EXH did actually think of putting DS into afterschool club, but given I live a 5 minute walk from the school and was home anyway it would have seemed somewhat petty of me to insist on that, besides which, DS had never been to after school club before, and why should I refuse to have him just because it was supposedly ex’s contact time, considering eXH was working until around 5:30/6:00.

If I had been working then it would have been a different matter, but I wasn’t.

Bear in mind that CM is calculated on the basis of overnights. If the father only saw the child during the day then the mother would be considered to have full residency.

Shuffleuplove · 10/08/2021 21:01

So you picked up the slack and he saved the childcare cost and yet didn’t have any maintenance liability?

If you can co parent like that and it works for you, fine. But that wouldn’t work for us as my ex believes that I should provide the wrap around care and that he shouldn’t have to pay maintenance if he picks them up no matter how late, and he said he preferred it if they were fed and in their nighties too please. So on my days “off” he expected me to fill in anyway. Strong no.

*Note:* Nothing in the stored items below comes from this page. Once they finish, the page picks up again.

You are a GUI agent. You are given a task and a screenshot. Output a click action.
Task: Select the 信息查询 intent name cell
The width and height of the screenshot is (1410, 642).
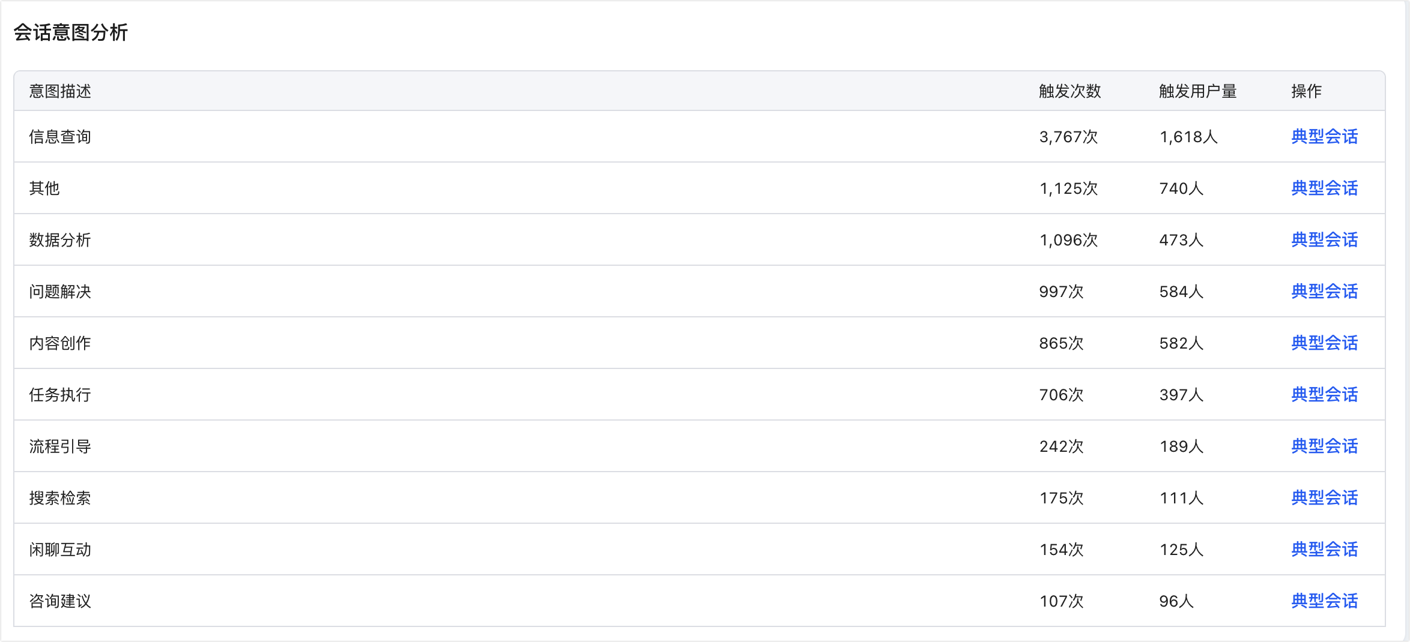(x=60, y=137)
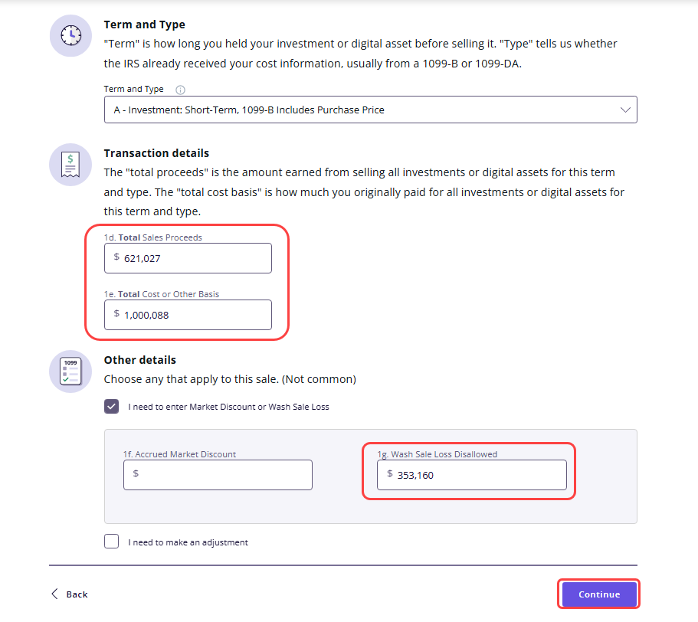The height and width of the screenshot is (622, 698).
Task: Click the Total Cost or Other Basis field
Action: pos(188,315)
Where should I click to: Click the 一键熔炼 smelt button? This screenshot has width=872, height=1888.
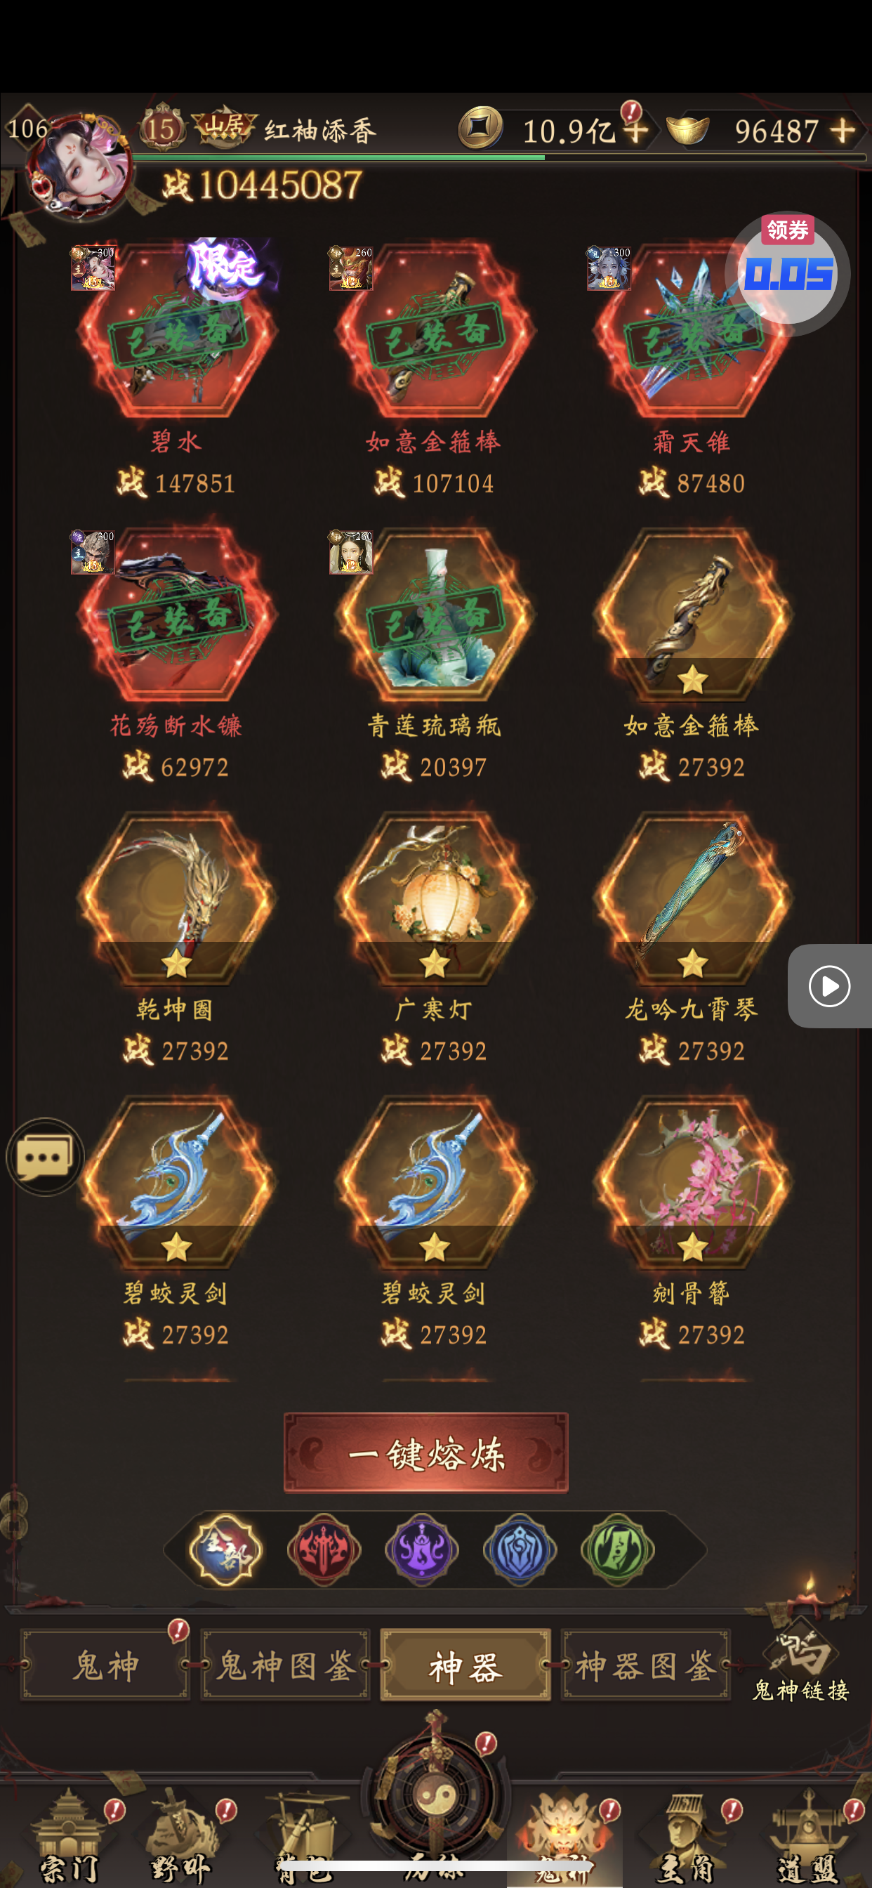(426, 1453)
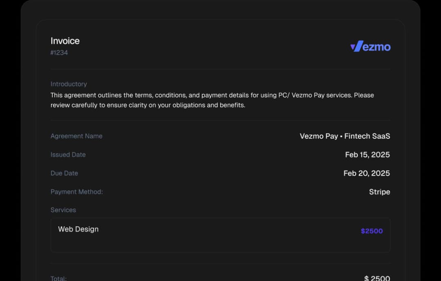Click the $2500 Web Design price

(x=372, y=231)
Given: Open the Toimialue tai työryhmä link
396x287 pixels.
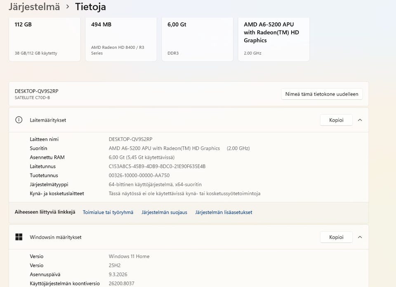Looking at the screenshot, I should tap(108, 212).
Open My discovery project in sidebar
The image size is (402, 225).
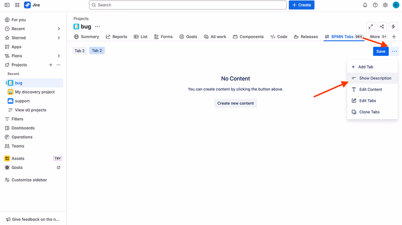pyautogui.click(x=34, y=92)
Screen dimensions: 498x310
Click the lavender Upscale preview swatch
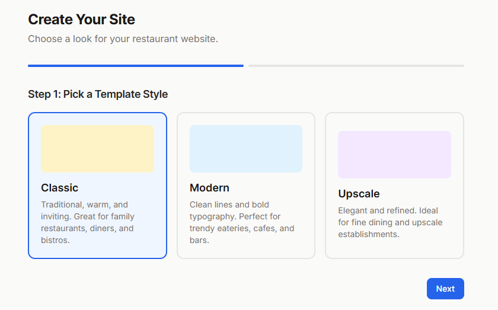[394, 155]
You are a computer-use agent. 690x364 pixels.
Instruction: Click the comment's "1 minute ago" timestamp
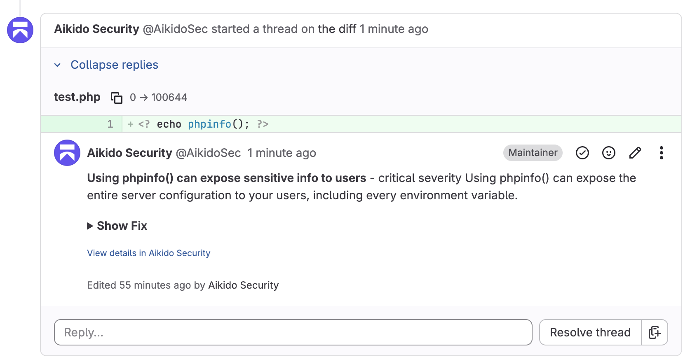click(282, 153)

Lonelydad34 · 16/05/2023 13:17

I have recently split from my wife of 12 years. I have suffered abuse for many years physical and non physical, I have tried to keep family together and for last 3 years I have been main carer of children. 6 months back an argument broke out over nothing which resulted in me being hit, but she called police and said it was other way. I haven’t seen my kids for nearly six months, following court processes and her irrational fears I’m going to harm the children and kidnap. Which would never happen, I wouldn’t harm hair on their precious heads. I’m trying to get 50/50 as my job allows. There are no convictions of any kind. Courts have no fact of finding on both parts. Are there any people on here with similar experiences who could advise on what might likely happen as my solicitor keeps everything in the dark

Dreamsy · 16/05/2023 21:40

But let's not forget your small pension, eh?